Promesse, sogni, insulti, delirio (la promessa sulla lotta al cancro è delirante soprattutto per un governo che ha cancellato la ricerca). Ma si sa, Silvio è un Re taumaturgo. Basta la sua presenza per cambiare le cose, fare miracoli, portare gioia, lenire sofferenze.
E poi c’è l’amore, quel tipo di amore che ci propone il sovrano. Un amore unidirezionale e imposto. Che il popolo deve subire gioioso. Un amore che non ammette repliche. Un amore totalitario.

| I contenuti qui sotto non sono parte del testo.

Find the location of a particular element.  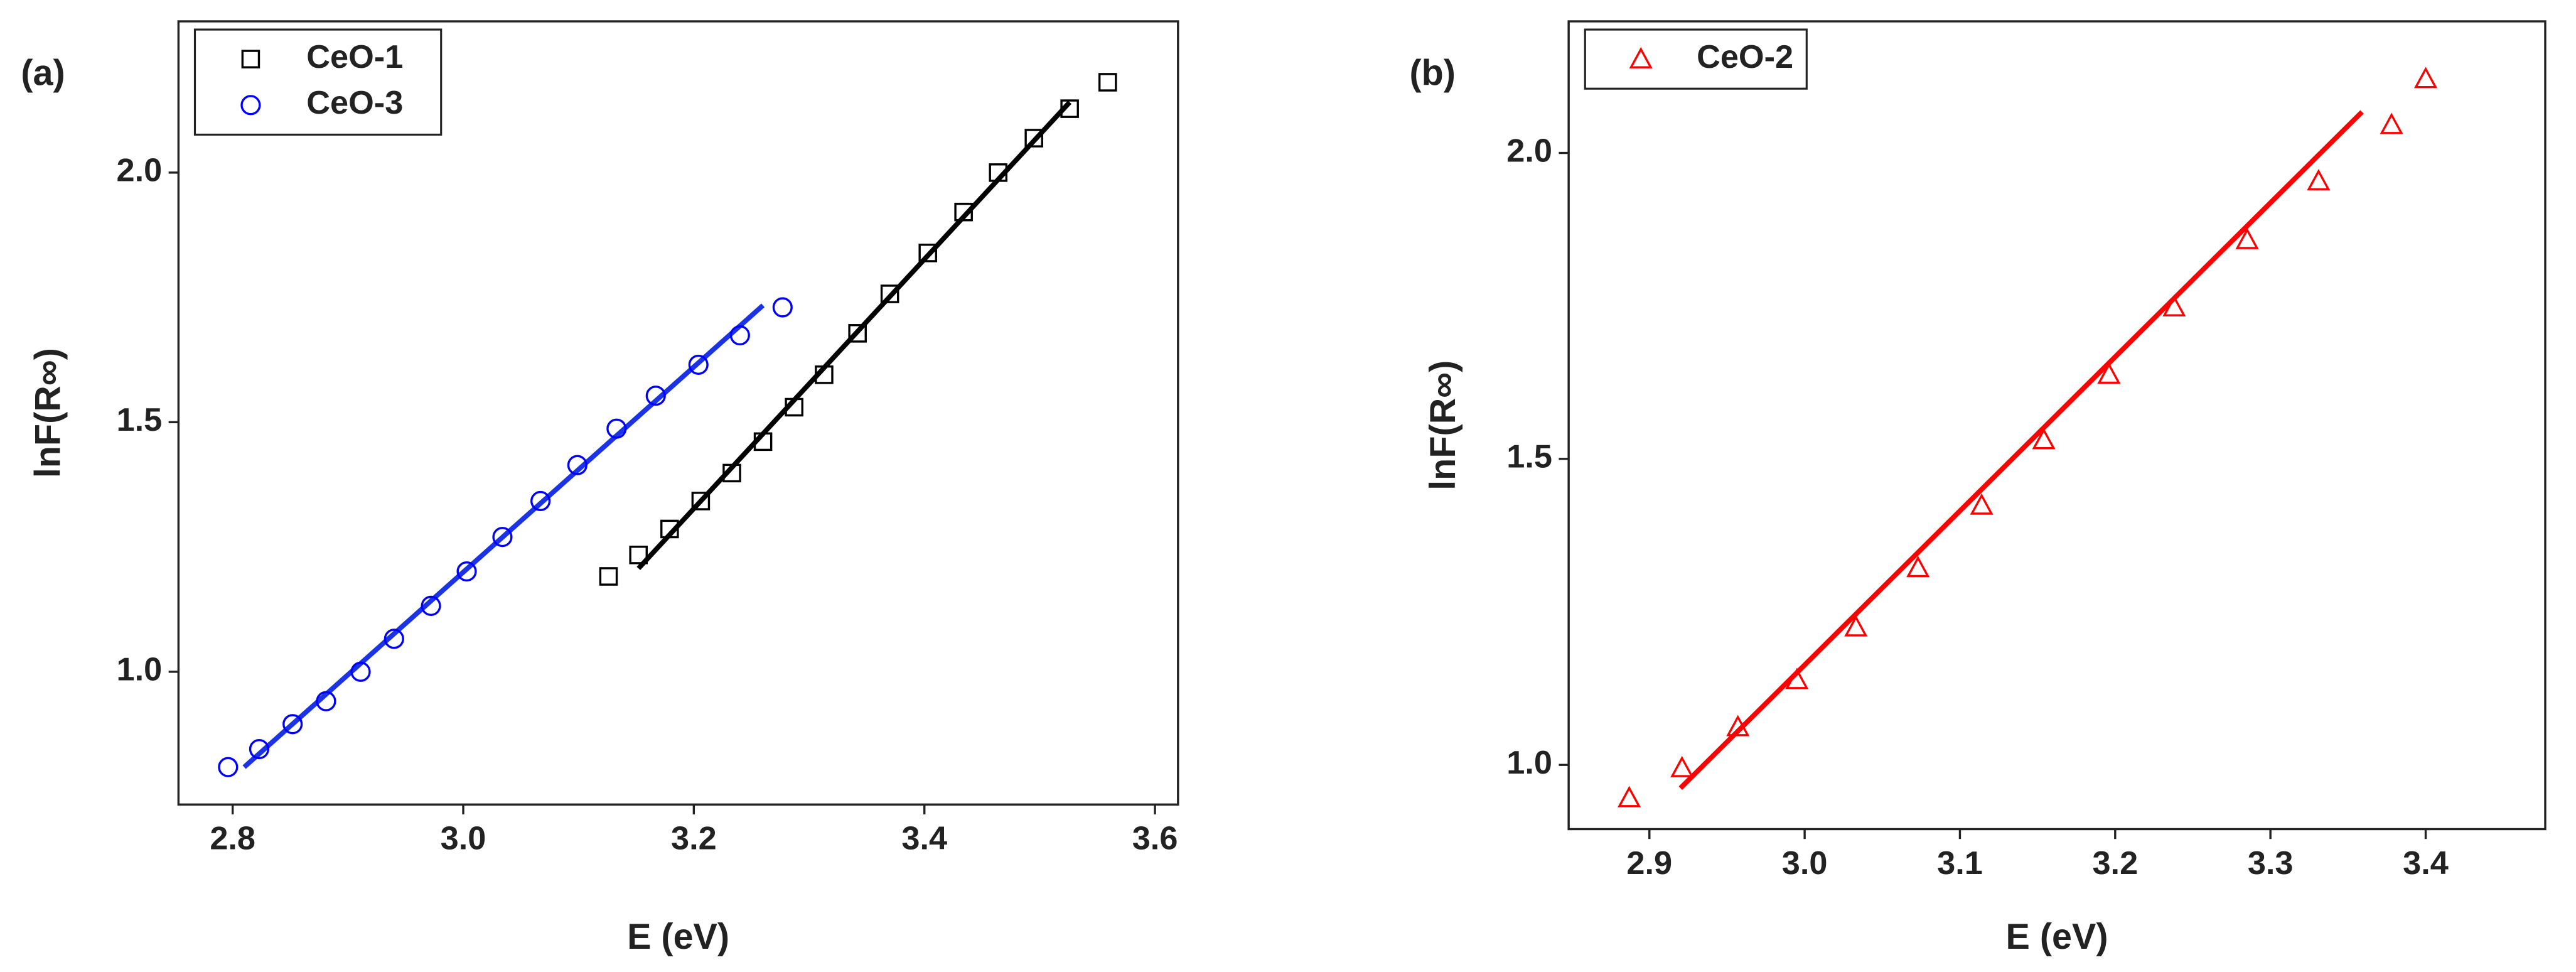

x-tick-label: 3.6 is located at coordinates (1155, 839).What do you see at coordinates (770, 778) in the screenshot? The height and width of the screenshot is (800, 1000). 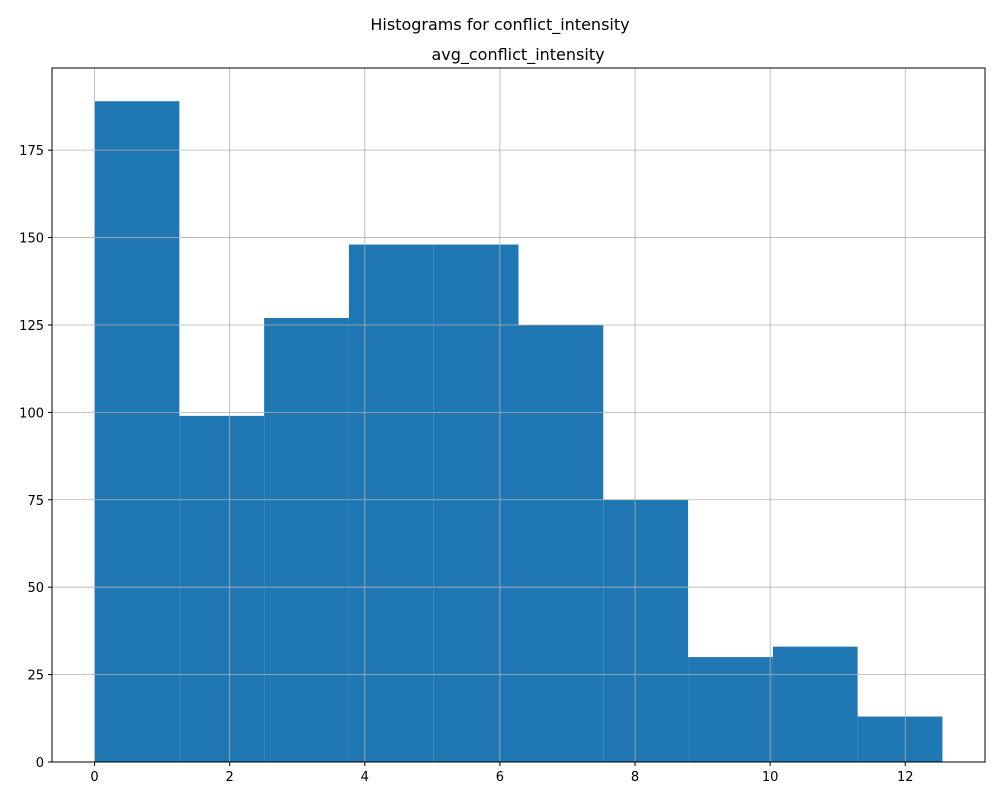 I see `x-tick-label: 10` at bounding box center [770, 778].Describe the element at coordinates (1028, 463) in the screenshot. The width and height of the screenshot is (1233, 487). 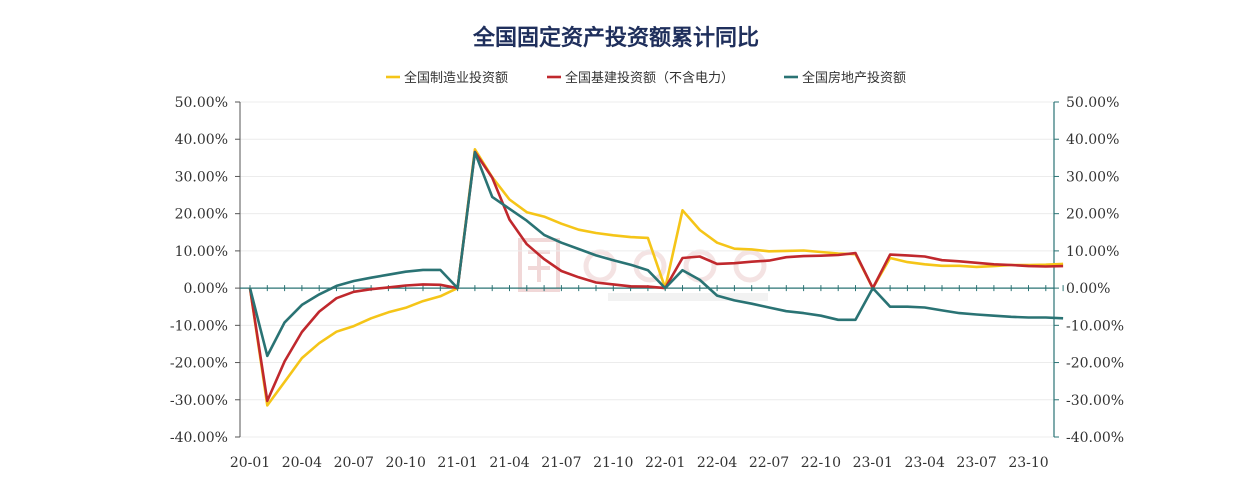
I see `x-tick-label: 23-10` at that location.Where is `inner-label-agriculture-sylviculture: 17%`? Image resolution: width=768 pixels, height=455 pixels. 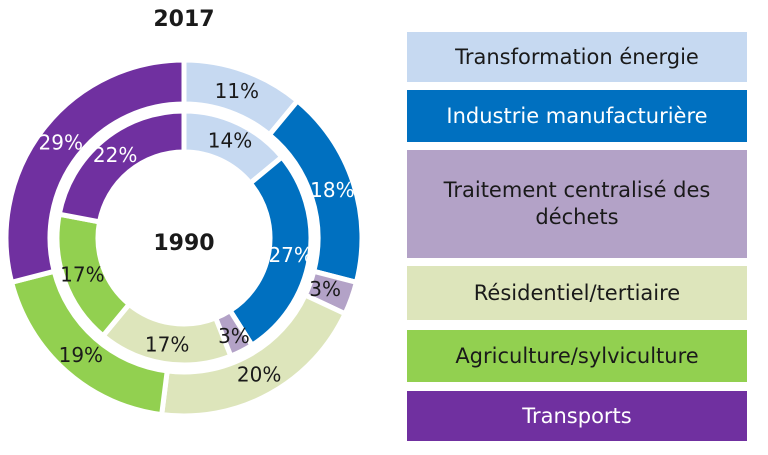
inner-label-agriculture-sylviculture: 17% is located at coordinates (82, 275).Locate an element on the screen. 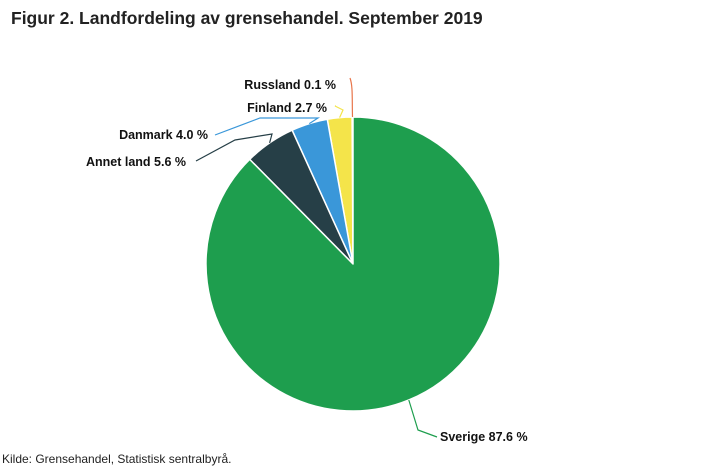 The width and height of the screenshot is (706, 471). leader-line-russland is located at coordinates (352, 98).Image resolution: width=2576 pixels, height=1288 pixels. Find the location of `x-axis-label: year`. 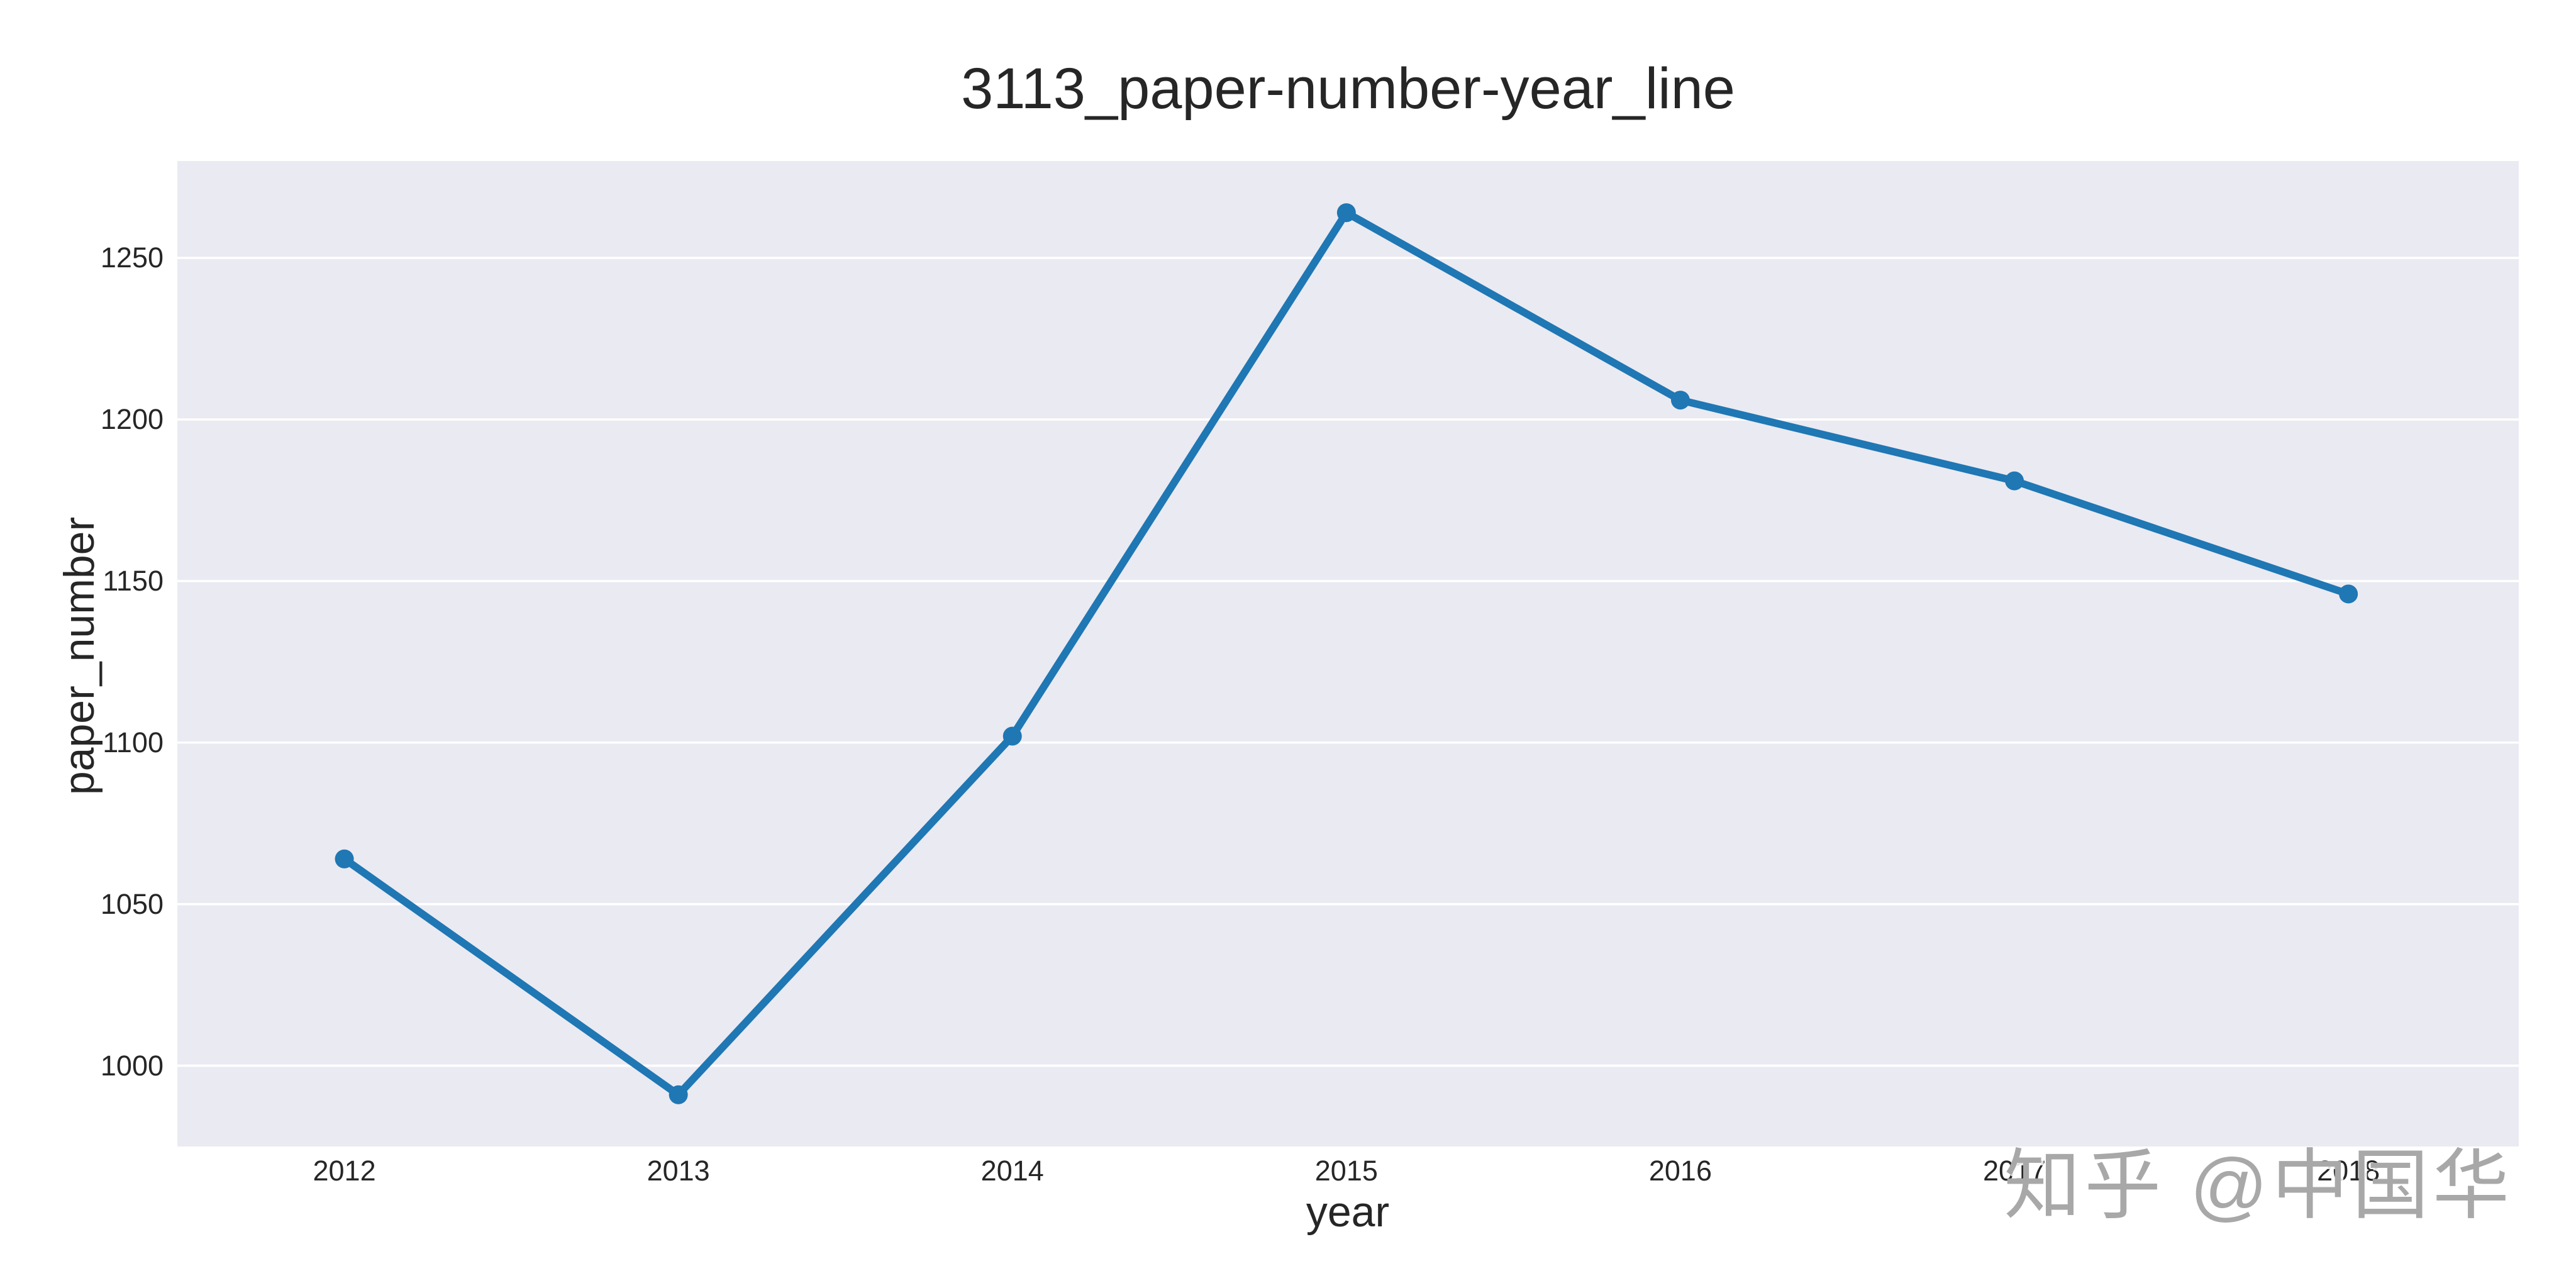

x-axis-label: year is located at coordinates (1348, 1212).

Un amore che si trasforma in ringhio al minimo impaccio, in insulto, odio.
Ci sono quegli striscioni dei “Tarocchi d’Italia” dove Emma Bonino viene chiamata “la morte” e accanto c’è la carta della “giustizia” rappresentata con il volto di Paolo Borsellino. Certo che per un partito dell’amore che dice di voler sconfingere la mafia insultare e denigrare la figura di una vittima di mafia (mentre a Milano si stanno leggendo in piazza proprio i nomi delle vittime di mafia nel giorno della memoria) non è granché. Anzi.


Berlusconi è in difficoltà. E’ evidente. C’è quella lettera di Denis Verdini agli eletti e dirigenti del Pdl abruzzesi che spiega, più di ogni analisi e sondaggio, quanto il non-partito inventato dall’uomo dei miracoli non navighi più sicuro verso la vittoria assoluta. Una lettera in cui si invita i dirigenti di partito a andare nei quartieri di casette de L’Aquila a raccogliere gente “perché vengano a ringraziare il premier” per aver avuto un tetto sulla testa. Come se non fosse un loro diritto essere aiutati, sostenuti, dopo una catastrofe naturale. “Non state rispettando l’obiettivo dei 40 pullman dall’Abruzzo”, spiega Verdini. E sottointentende che i terremotati siano degli ingrati.
Il partito dell’amore, che vede il consenso come uno scambio di favori o peggio come un ricatto. Qualcosa di più e di peggio del clientelismo sfrenato, del voto di scambio della Prima Repubblica.
E allora vediamo cos’è davvero l’amore nell’ideologia del berlusconismo. L’amore non è un atto spontaneo e deve essere sempre e solo ricambiato. L’amore è uno scambio: “io ti amo tu stai zitto e mi voti”.
Speriamo che l’amore vero, quello per la propria terra, per la propria società, per il proprio vicino, l’amore per i diritti, per la politica,per la democrazia, per l’equità, per la natura e la giustizia e la verità, vinca davvero sull’odio.